Video : Israel: Ultra-Orthodoxe an die Waffen

09.07.2012 12:55 Uhr

Israels Regierungschef Netanjahu muss die Wehrpflicht reformieren – und die Befreiung der ultra-orthodoxen Juden vom Wehrdienst abschaffen. Der Oberste Gerichtshof hatte die bisherige Regelung als verfassungswidrig eingestuft.

In Israel hat der konservative Regierungschef Benjamin Netanjahu in Sachen Wehrpflicht für ultra-orthodoxe Juden eine politische Kehrtwende vollzogen. Nach Protesten in der Bevölkerung machte er am Sonntag den Weg für die Abschaffung eines umstrittenen Privilegs frei: Ultra-Orthodoxe müssen nun ebenfalls zum Wehrdienst: "Das neue Gesetz wird auf jeden angewandt werden. Nicht-Gläubige, Ultra-Orthodoxe, Juden, Araber. Es ist eine historische Veränderung, was die Verteilung der Lasten betrifft.

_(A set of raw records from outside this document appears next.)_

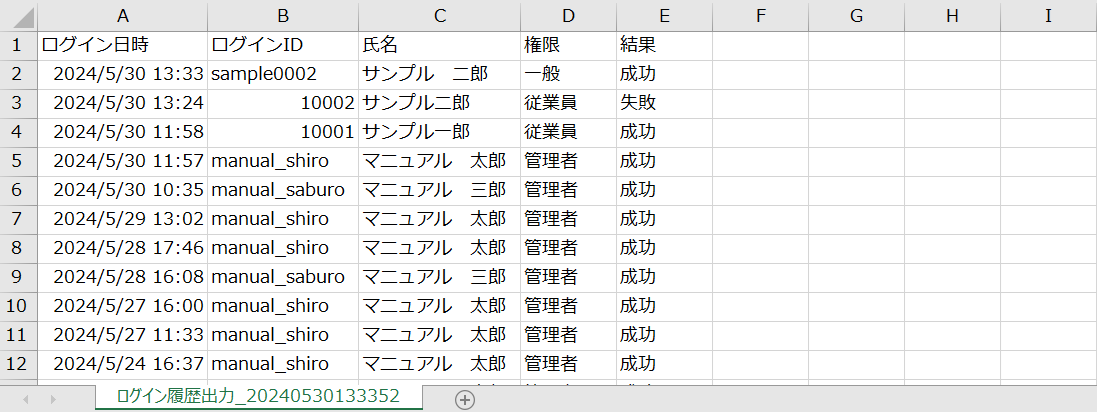Open the ログイン履歴出力_20240530133352 sheet tab
The width and height of the screenshot is (1097, 412).
[258, 396]
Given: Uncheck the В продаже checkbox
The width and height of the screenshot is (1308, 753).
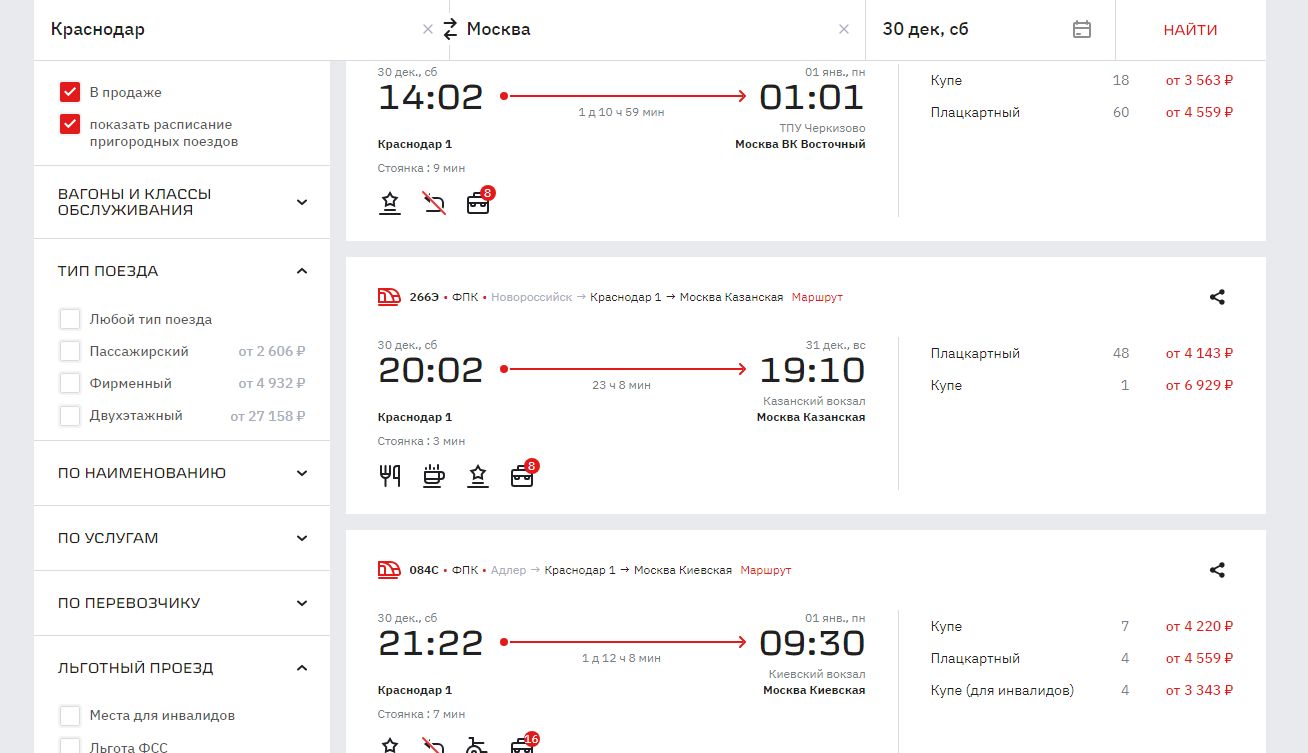Looking at the screenshot, I should pos(70,92).
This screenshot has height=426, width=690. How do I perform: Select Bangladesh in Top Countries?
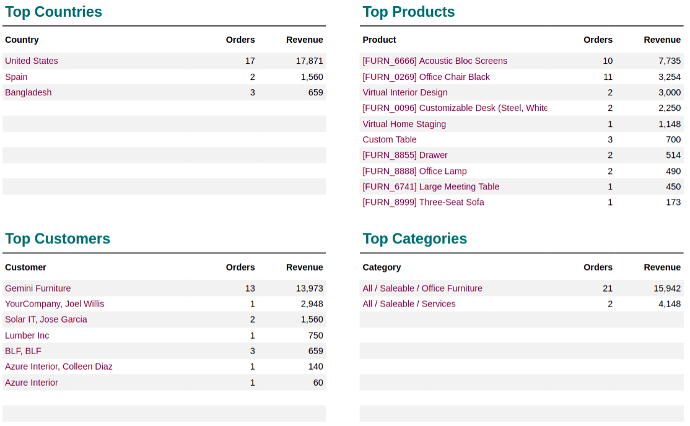click(28, 93)
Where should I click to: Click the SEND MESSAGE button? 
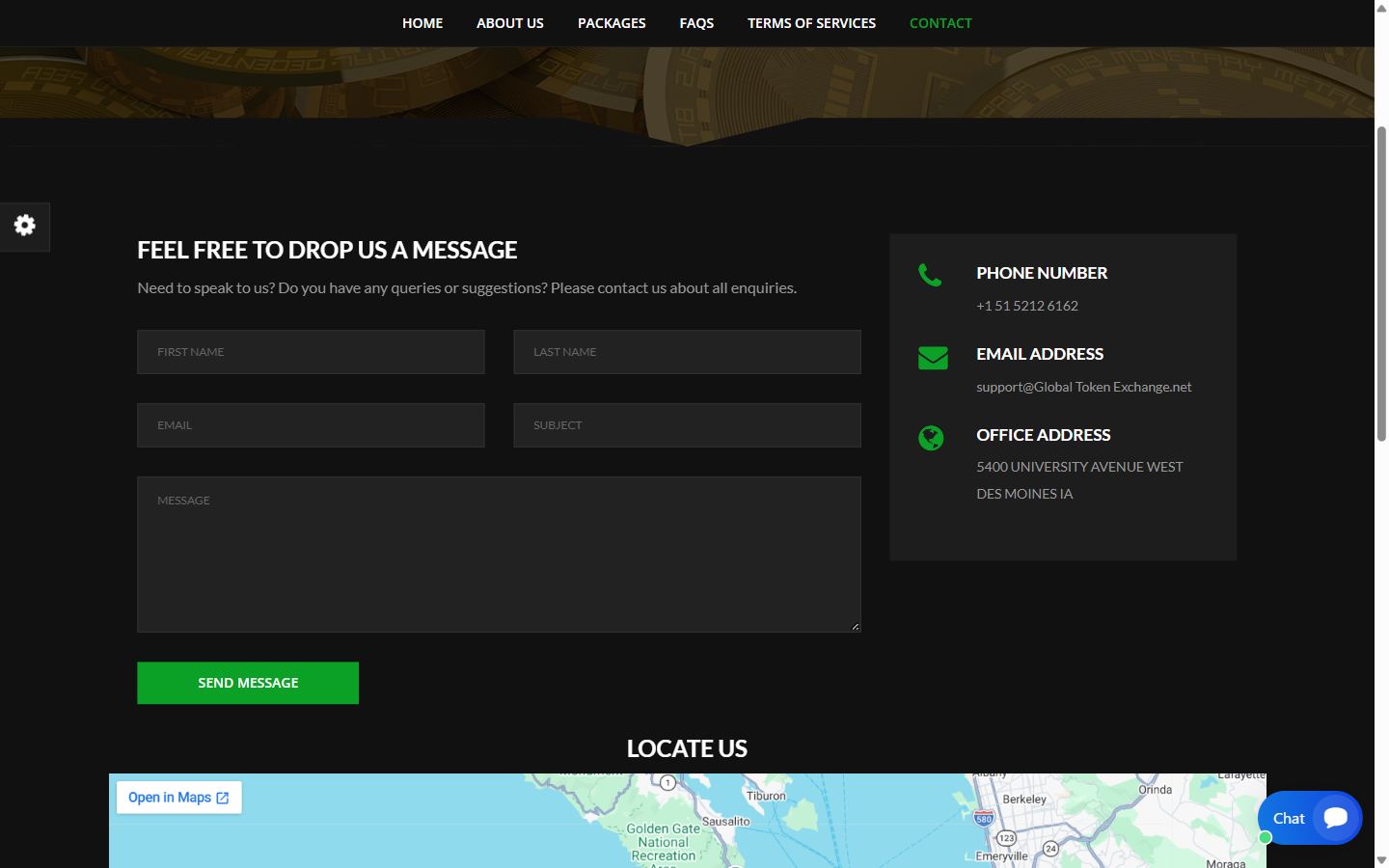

Wir werden die Zahl derer, die die Last tragen, stark ansteigen lassen, und wir werden trotzdem die Einheit zwischen den Menschen bewahren." Ultra-Orthodoxe sind in Israel bislang von der allgemeinen Wehrpflicht befreit, damit sie sich voll der Religion widmen können.

Gegen diese Ausnahmeregelung gab es erst in der vergangenen Woche erneut starken Protest. Der konservative Likud von Netanjahu war bislang strikt gegen die Aufhebung des Privilegs. Im März hatte der Oberste Gerichtshof des Landes die geltende Regelung jedoch als verfassungswidrig eingestuft. Netanjahu will dem Kabinett den veränderten Gesetzentwurf nächste Woche vorlegen.